Интересно, тот человек, от которого я ждала ребенка, был ли он предельно нежен со мной? Эрик должен знать, ведь он всегда был рядом…
– Эрик, скажи мне, как звали человека, которого я любила?
– Разве ты кого-нибудь когда-нибудь любила?.. Он стал покрывать мое лицо беспорядочными поцелуями. Легкие вначале, они становились все тяжелее и тяжелее, накрывая меня прозрачной волной страсти. Халат, символически поддерживаемый поясом, был сомнительным укрытием, он пал первым, и руки Эрика углубились в мое тело. Они входили в него с двух сторон, действуя совершенно независимо друг от друга. Так вот почему «жиголо», успела подумать я… Такое умение обольщать кончиками пальцев должно хорошо оплачиваться. С ним нужно выступать на базарных площадях и собирать толпы зевак, которые не знают о любовных играх ничего, кроме запаха пота и баранины с черносливом, съеденной за ужином… Черт возьми, баранина и чернослив, спутники нашей единственной связи, если верить Эрику… «Браунинг» вполне может поместиться в дамский концертный ридикюль, если верить капитану Лапицкому… Память может вернуться внезапно, если верить нейрохирургу Теймури… Почему я все должна принимать на веру?
…Эрик не спешил. Судя по всему, он слишком долго ждал этого, чтобы спешить. Первый мальчишеский порыв прошел, и теперь его руки укачивали меня, усыпляли бдительность, они готовы были отступить, но не отступали.
Теперь мое тело существовало вне зависимости от меня, оно прислушивалось к рукам Эрика, оно было не против… Видимо, двухмесячная кома подкосила боевой дух Анны и сломала все ее установки насчет инцеста.
– Анна, Анна, – его пальцы пробежали по моему лицу и неожиданно замерли. В самый неподходящий момент. Когда я уже была готова принять его…
Когда я была уже готова принять его, что-то остановило Эрика. Он уперся руками в мою голую грудь и откинул голову, тяжело дыша.
– Нет… Я не могу. Нет. Мне нужно привыкнуть к тебе нынешней…
– Ты же говорил, что привык, – на секунду мне стало даже обидно. Похоже, Эрик мелко сводил счеты с той прежней Анной.
– Я-то привык… Мне даже нравится твоя нынешняя мордашка, она не такая циничная, и вполне-вполне… Я привык.

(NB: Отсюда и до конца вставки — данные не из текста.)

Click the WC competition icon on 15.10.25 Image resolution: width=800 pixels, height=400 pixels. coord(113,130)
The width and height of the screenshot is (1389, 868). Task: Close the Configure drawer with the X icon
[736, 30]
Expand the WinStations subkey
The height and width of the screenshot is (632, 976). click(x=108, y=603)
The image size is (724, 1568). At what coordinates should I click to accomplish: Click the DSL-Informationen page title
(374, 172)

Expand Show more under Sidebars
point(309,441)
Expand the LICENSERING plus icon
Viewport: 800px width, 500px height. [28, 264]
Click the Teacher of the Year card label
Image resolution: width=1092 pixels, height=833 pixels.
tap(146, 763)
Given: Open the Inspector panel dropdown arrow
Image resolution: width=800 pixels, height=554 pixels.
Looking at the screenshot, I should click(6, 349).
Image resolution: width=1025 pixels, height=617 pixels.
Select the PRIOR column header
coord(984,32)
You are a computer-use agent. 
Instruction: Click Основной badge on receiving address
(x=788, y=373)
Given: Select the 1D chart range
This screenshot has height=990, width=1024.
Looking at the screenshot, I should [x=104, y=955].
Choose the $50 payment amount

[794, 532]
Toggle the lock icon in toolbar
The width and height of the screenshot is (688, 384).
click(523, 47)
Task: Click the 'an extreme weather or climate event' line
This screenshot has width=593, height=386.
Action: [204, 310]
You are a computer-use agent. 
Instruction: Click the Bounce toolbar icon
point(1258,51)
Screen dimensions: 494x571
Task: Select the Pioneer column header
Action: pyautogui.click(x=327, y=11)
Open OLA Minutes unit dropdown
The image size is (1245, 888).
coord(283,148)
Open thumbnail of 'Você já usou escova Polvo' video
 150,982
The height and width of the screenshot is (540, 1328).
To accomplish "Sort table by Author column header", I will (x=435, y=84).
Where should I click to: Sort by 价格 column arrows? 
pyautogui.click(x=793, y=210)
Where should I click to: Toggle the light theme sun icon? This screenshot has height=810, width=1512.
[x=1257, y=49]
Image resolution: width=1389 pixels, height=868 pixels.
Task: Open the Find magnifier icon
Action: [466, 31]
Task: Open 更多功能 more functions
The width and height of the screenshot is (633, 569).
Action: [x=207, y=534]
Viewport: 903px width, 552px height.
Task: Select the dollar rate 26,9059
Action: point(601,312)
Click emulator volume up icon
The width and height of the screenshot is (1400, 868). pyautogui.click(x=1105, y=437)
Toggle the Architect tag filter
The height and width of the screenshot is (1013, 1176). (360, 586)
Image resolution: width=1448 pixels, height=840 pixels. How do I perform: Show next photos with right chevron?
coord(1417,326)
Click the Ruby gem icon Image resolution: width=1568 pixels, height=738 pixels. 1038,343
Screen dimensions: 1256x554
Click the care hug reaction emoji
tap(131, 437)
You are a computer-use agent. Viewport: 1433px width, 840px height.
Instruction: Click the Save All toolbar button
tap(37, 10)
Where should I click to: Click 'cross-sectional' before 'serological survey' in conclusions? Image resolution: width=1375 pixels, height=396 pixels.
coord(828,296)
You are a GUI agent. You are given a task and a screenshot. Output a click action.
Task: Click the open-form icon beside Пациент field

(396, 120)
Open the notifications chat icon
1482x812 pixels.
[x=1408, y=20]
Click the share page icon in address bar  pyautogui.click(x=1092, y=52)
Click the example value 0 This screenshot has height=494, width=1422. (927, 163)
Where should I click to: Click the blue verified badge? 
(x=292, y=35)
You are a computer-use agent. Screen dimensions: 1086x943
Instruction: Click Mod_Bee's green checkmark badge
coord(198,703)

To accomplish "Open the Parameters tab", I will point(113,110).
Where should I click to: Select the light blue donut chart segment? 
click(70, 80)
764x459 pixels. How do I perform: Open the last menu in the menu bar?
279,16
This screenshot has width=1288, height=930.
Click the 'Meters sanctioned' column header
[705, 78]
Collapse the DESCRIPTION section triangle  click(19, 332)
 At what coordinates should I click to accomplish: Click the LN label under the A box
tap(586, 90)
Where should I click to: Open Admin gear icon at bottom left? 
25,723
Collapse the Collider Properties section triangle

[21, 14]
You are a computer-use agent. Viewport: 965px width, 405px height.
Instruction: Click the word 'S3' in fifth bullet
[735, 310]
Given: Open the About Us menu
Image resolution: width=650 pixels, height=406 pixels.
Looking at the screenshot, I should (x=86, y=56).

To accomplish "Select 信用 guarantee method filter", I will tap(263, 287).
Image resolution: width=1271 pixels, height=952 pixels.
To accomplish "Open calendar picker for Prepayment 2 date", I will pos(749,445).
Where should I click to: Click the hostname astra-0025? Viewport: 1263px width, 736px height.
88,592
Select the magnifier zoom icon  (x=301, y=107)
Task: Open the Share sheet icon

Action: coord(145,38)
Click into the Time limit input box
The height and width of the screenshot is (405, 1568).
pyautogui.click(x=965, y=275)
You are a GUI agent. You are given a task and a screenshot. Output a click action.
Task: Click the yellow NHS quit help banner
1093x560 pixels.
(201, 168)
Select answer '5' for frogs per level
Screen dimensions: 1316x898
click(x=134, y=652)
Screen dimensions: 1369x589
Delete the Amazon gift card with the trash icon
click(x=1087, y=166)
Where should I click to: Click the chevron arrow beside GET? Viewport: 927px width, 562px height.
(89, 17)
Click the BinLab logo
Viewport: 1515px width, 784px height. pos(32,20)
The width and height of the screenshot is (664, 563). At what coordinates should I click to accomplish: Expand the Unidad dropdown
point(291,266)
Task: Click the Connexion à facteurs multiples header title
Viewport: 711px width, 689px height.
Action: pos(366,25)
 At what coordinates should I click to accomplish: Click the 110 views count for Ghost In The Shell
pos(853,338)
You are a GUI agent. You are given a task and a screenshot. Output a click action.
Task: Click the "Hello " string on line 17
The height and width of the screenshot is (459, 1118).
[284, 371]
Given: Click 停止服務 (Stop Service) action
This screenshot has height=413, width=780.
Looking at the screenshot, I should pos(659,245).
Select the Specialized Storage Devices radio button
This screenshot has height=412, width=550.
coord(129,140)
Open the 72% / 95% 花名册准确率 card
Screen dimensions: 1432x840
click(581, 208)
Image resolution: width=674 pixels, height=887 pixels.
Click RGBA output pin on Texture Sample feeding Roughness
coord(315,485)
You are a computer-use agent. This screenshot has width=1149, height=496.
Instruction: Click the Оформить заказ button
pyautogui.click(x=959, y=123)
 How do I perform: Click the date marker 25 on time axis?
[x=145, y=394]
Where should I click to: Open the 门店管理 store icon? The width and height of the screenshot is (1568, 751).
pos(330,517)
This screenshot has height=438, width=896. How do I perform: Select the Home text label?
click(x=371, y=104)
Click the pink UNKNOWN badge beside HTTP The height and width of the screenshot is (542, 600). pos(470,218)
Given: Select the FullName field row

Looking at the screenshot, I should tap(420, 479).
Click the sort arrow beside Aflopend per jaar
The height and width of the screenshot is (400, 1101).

Вот только он… – Эрик скосил глаза вниз, в пах, – вот только он, похоже, не совсем адаптировался. Он же столько лет хотел совсем другую…
– Совсем другую? Разве я сегодняшняя так уж отличаюсь от себя прежней?
– Да нет, – Эрик досадливо поморщился. – Но ему-то это не объяснишь…
– У тебя был шанс, Эрик Моргенштерн, – сказала я. – У тебя был шанс, и ты его упустил. А теперь закончим наши прения. Мне нужно побыть одной и переварить все то, о чем ты мне сказал. Спокойной ночи.
– Спокойной ночи, любовь моя, – Эрик все еще дрожал, но старался выглядеть спокойным. Какая-то мысль все еще точила, все еще грызла его. И это не было связано с жалкой попыткой романтической ночной любви. Но мне некогда было разбираться в чувствах Эрика, мне нужно было привести в порядок свои.